Com a questão da educação analisada, outro problema surgiu: onde esses bacharéis iriam trabalhar?!

Não é coincidência que a maioria da população carcerária e das periferias seja negra, é tudo uma construção social de manutenção de privilégios.

Em sua tese de doutorado à Universidade de São Paulo – USP – a Psicóloga Lia Vainer Schucman discutiu os privilégios de ser branco com o tema Entre o 'encardido', o 'branco' e o 'branquíssimo': raça, hierarquia e poder na construção da branquitude paulistana.

Em um recorte emblemático do estudo, um morador de rua branco elenca seus privilégios obtidos pela cor de sua pele, mesmo estando em situação de extrema pobreza. Ele afirma que os seguranças do shopping o deixa usar o banheiro, já ao seu amigo, que é negro e também mora na rua, é negada esta regalia.

Em uma citação na conclusão do trabalho, expõe-se: “A identidade racial é construída nas sociedades contemporâneas como lugar de privilégios materiais e simbólicos em que sujeitos considerados brancos trafegam soberanos, em sociedades estruturadas pelo racismo, delimitando assim fronteiras hierarquizadas entre brancos e outras construções raciais”.

Em 2015, foi investigado o genocídio da população jovem e negra em CPI. – . COMISSÃO PARLAMENTAR DE INQUÉRITO SOBRE HOMICÍDIOS DE JOVENS NEGROS E POBRES –. Em seu relatório conclusivo, constata-se que 73% dos jovens (14 a 27 anos) assassinados no Brasil são de negros. Citações como:

“O racismo no Brasil é tão inteligente, e, acrescentamos, insidioso, que convence a alguns que ele sequer existe”;

“O aspecto mais perverso do racismo assimilacionista é que ele dá de si mesmo uma imagem de maior socialidade, quando, de fato, desarma o negro para lutar contra a pobreza que lhe é imposta, e dissimula as condições de terrível violência a que é submetido”;

Conforme dados do executivo do município de São Paulo (fev/2014), dos 337 procuradores da Prefeitura de São Paulo, somente 4 eram negros (1,19%). Uma realidade só comparável com países europeus.

De acordo com dados do último censo (IBGE-2010), em Santana de Parnaíba, trabalhadores remunerados de pele amarela ou branca somam 21.913 indivíduos; os de pele preta ou parda somam 16.676. A disparidade (não coincidência) se dá quando comparamos a renda desses trabalhadores. São 20.116 indivíduos de pele amarela ou branca com renda superior a 5 salários mínimos (quase a totalidade), já os de pele preta ou parda com renda superior a 5 salários mínimos não soma 800 indivíduos.
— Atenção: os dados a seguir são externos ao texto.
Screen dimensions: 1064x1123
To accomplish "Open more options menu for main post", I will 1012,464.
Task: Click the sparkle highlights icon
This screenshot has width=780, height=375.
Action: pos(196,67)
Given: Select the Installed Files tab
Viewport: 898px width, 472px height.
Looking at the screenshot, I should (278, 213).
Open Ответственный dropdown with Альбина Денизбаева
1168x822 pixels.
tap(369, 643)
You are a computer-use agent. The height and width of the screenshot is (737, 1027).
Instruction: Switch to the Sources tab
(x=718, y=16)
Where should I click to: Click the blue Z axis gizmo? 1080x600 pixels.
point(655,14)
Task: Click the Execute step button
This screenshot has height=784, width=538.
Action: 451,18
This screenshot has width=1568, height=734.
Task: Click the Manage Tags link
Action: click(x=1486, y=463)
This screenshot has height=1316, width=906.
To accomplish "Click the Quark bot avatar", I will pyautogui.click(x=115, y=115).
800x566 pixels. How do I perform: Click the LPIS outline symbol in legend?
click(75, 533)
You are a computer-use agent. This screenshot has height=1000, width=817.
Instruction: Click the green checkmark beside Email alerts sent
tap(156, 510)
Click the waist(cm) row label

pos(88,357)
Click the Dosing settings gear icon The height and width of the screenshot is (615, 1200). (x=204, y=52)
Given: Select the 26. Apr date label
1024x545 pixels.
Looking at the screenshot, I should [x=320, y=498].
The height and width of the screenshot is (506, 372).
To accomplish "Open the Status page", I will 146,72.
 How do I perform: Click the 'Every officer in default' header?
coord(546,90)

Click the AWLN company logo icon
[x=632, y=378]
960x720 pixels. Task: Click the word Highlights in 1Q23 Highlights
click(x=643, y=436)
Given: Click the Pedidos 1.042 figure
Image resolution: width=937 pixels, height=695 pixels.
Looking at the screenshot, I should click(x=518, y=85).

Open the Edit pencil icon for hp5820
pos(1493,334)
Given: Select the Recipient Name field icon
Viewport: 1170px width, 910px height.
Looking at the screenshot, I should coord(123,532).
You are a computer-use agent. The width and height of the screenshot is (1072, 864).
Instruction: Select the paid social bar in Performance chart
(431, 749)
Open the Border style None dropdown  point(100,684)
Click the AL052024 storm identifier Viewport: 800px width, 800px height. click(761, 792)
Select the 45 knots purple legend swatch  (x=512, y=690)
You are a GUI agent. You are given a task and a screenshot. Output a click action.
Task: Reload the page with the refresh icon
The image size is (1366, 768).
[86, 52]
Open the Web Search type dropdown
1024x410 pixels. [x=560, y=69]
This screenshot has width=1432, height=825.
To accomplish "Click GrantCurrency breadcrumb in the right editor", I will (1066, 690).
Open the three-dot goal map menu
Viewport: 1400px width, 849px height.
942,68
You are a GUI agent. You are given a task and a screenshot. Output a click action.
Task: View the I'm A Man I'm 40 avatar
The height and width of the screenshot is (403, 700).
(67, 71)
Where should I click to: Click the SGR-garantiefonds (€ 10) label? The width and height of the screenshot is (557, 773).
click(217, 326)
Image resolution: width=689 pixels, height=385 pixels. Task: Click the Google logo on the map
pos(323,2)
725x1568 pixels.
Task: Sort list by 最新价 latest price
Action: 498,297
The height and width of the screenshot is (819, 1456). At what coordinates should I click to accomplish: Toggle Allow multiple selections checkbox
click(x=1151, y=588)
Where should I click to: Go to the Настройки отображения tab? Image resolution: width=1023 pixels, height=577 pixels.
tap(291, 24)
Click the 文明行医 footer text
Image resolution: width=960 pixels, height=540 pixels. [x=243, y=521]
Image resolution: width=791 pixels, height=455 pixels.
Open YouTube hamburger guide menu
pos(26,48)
Eu acho esses números alarmantes e vocês?

Por tudo isso, eu peço – em caráter de urgência – que seja adotado o sistema de cotas nos concursos públicos realizados na Prefeitura de Santana de Parnaíba. Seguindo decisão de outras cidades do estado de SP, do próprio Governo Estadual e do Governo Federal.

Também proponho que seja criado um órgão e um conselho de promoção da igualdade racial na estrutura administrativa local. Contando com essas duas instâncias, a Administração poderá solicitar oficialmente sua adesão ao Sistema Nacional de Promoção da Igualdade Racial (Sinapir), enviando os documentos estabelecidos na Portaria SEPPIR n.º 8/2015. Aos moldes de municípios como São Paulo, Campinas, Embu das Artes e Osasco.

A efetiva implementação da Lei 10.639, de 03 de janeiro de 2003, que estabelece as diretrizes e bases da educação nacional, para incluir no currículo oficial da Rede de Ensino a obrigatoriedade da temática "História e Cultura Afro-Brasileira", nas escolas municipais de Santana de Parnaíba;

A admissão pelo município do feriado da Consciência Negra – 20 de Novembro.

Esperando ver o assunto em pauta e a mobilização social e política para que essas propostas tornem-se reais, encerro este relato confiante no engajamento dos destinatários.